> [Texte de la page]

+---+

Propagation facilitée par la densité de population
L’éradication de la gale dans les camps de réfugiés rohingyas densément peuplés représente un défi. Cette affection a un impact considérable sur la qualité de vie de ces personnes qui vivent déjà dans des conditions difficiles. « Le bébé se réveillait entre huit et dix fois chaque la nuit et pleurait tout le temps. Avant qu’il soit traité, nous devions protéger sa peau avec un morceau de tissu pour le prendre », raconte Mohammed Salim, père d’un garçon de 13 mois.
Les réfugiés reçoivent une quantité limitée de savon qu’ils utilisent pour se laver et laver les vêtements, la literie et les ustensiles de cuisine. Comme la gale se propage par contact prolongé de peau à peau ou si on partage de la literie pouvant contenir des cellules de peau, le lavage devrait être plus fréquent. Mais comme l’a expliqué une femme rohingya, « [la source d’eau] est loin, et il y a des horaires fixes à respecter. J’aimerais me laver tous les jours, mais je ne le fais que tous les deux ou trois jours, parce que les douches sont à l’extérieur et cela me rend mal à l’aise. » Les douches se trouvent dans les aires communes et beaucoup de femmes ne s’y sentent pas en sécurité, surtout après la tombée de la nuit, en raison de l’insécurité dans les camps.

+---+

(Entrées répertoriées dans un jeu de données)
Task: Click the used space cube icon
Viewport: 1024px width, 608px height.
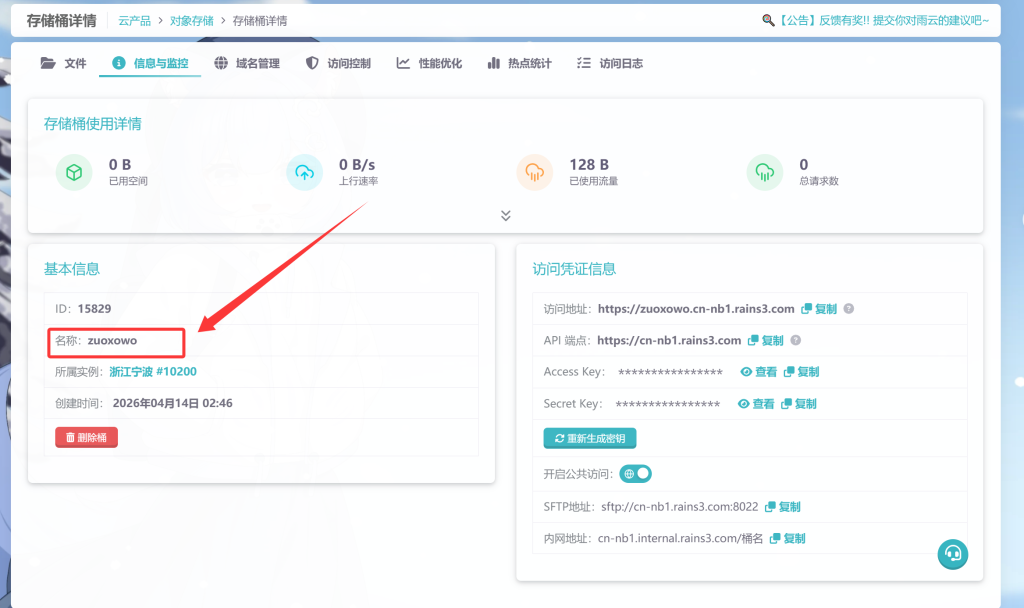Action: tap(73, 172)
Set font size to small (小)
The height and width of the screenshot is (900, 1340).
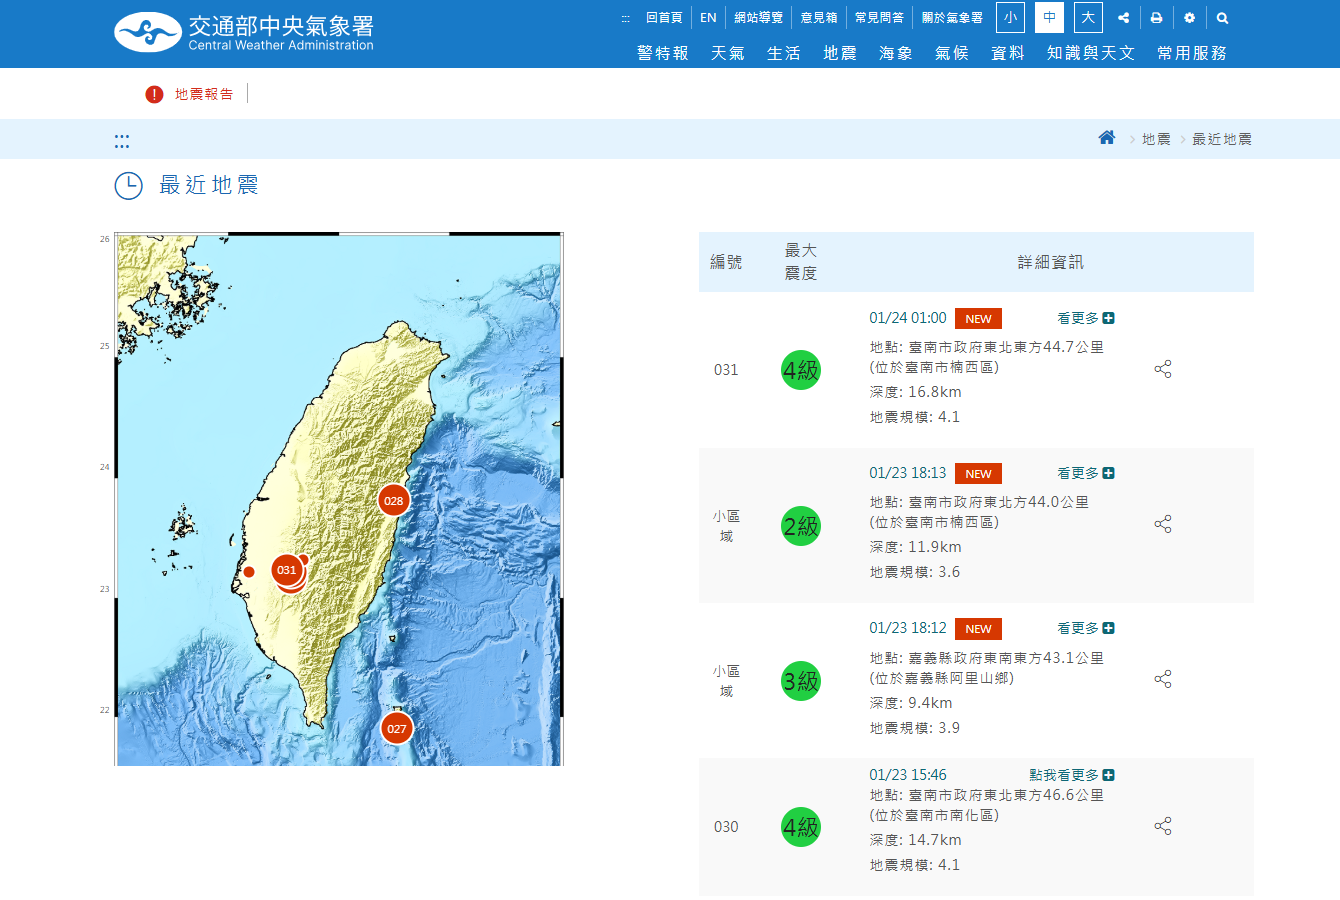tap(1010, 17)
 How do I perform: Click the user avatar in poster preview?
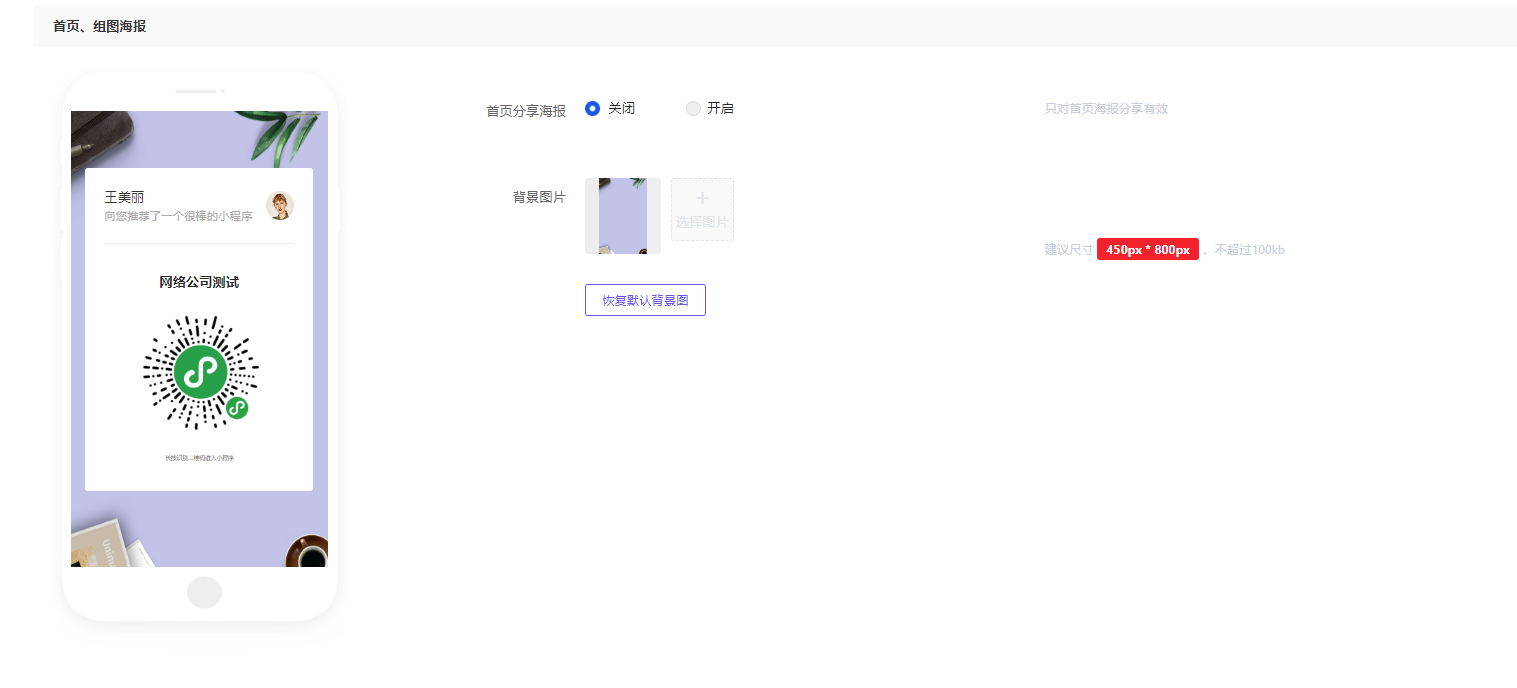280,206
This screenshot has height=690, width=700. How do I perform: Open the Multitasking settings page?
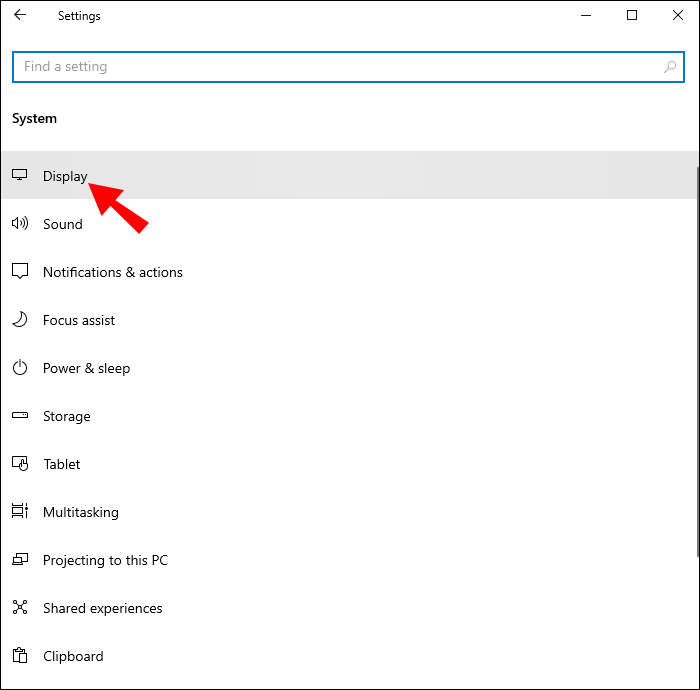coord(80,512)
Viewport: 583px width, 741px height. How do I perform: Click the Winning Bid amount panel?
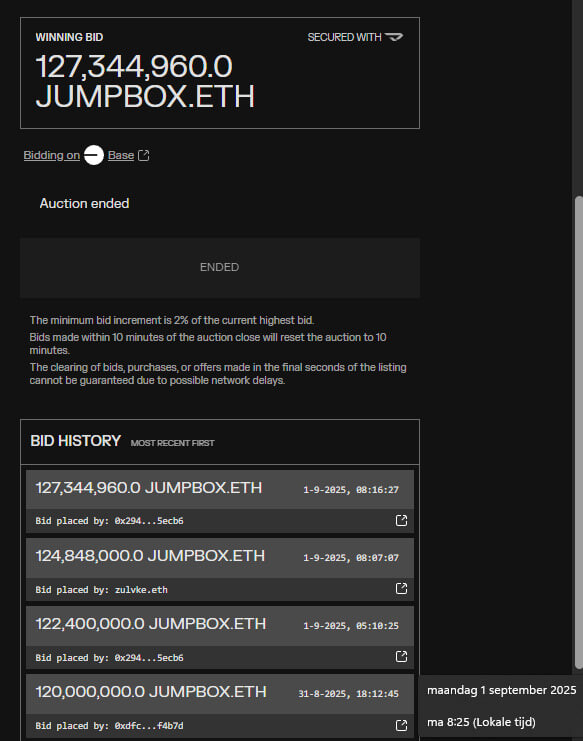click(220, 73)
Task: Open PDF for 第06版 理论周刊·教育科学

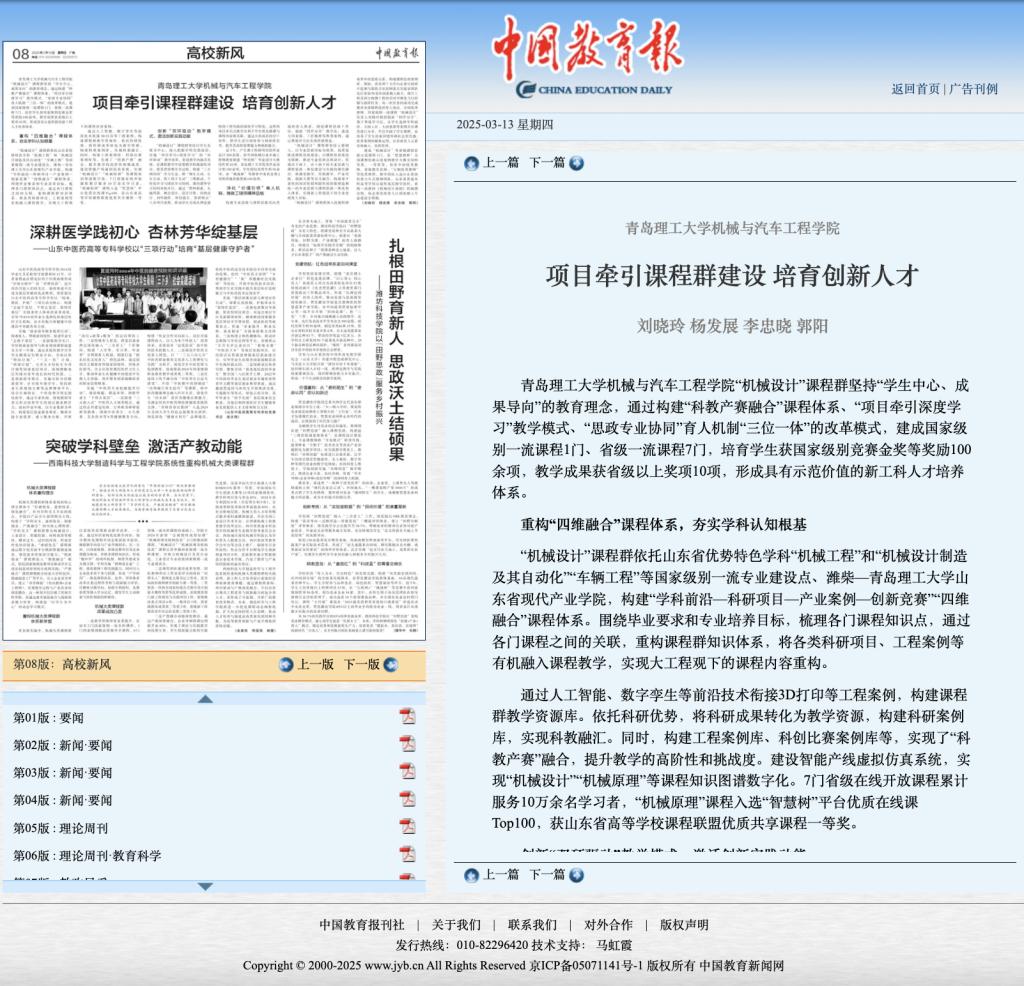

+---+

> [Travail à faire]
1. Résumez en deux phrases le texte sur la gale dans les camps rohingyas.
2. D'après le texte sur la gale dans les camps rohingyas, de quelles façons la gale se propage-t-elle ?
3. Poursuivez le texte sur la gale dans les camps rohingyas à partir de sa dernière phrase.
Les entrées forment un ensemble distinct du texte sur la gale.

> [Réponses données]
1. Dans les camps de réfugiés rohingyas densément peuplés, la gale est difficile à éradiquer et pèse lourdement sur la qualité de vie de personnes qui vivent déjà dans des conditions difficiles. Le savon distribué est limité, et l'éloignement de l'eau, les horaires fixes et l'insécurité des douches communes, surtout après la tombée de la nuit pour beaucoup de femmes, empêchent de se laver aussi souvent qu'il le faudrait.

2. Elle se propage par un contact prolongé de peau à peau ou par le partage d'une literie pouvant contenir des cellules de peau.

3.
MSF travaille sur une approche à deux volets pour lutter contre l’infection, en combinant une augmentation de la disponibilité des traitements dans ses installations et un travail communautaire. L’équipe de promotion de la santé de MSF dispense une éducation sanitaire aux familles touchées sur la façon de désinfecter les espaces de vie et de mettre en œuvre des pratiques qui limiteront le risque de contracter à nouveau l’infection.
Cela fait près de cinq ans que 800 000 Rohingyas ont franchi la frontière du Bangladesh depuis le Myanmar pour rejoindre ceux qui avaient déjà fui les cycles récurrents de violence perpétrés contre eux par l’armée du Myanmar. Aujourd’hui, on estime à 920 000 le nombre de personnes vivant dans les camps, mais peu de choses ont changé en termes d’infrastructures, en particulier en ce qui concerne l’eau et l’assainissement.
La réponse actuelle est basée sur une intervention d’urgence datant de 2017 qui est désormais dépassée et qui ne répond plus aux besoins à long terme de la population. Le nombre élevé de cas de gale que nous observons actuellement n’est qu’un exemple de l’impact des conditions de vie sur la santé et le bien-être de la population.
« Nous travaillons dans des centres de santé surpeuplés et avons donné la priorité aux conditions médicales les plus graves; par conséquent, nous n’avons pas constaté l’ampleur de la prévalence de la gale jusqu’à ce qu’elle ait un impact négatif significatif sur la population rohingya dans les camps. Nous nous efforçons maintenant de donner un traitement efficace au plus grand nombre de patients et à leurs contacts dans les plus brefs délais. Parallèlement, nous soulignons le besoin d’améliorer les conditions de vie des gens. La gale est généralement assez facile à traiter et à gérer, mais lorsque les gens vivent dans des conditions comme celles que l’on retrouve dans les camps de Cox’s Bazar, les défis sont multiples », explique Mieke Steenssens, coordonnatrice médicale de MSF.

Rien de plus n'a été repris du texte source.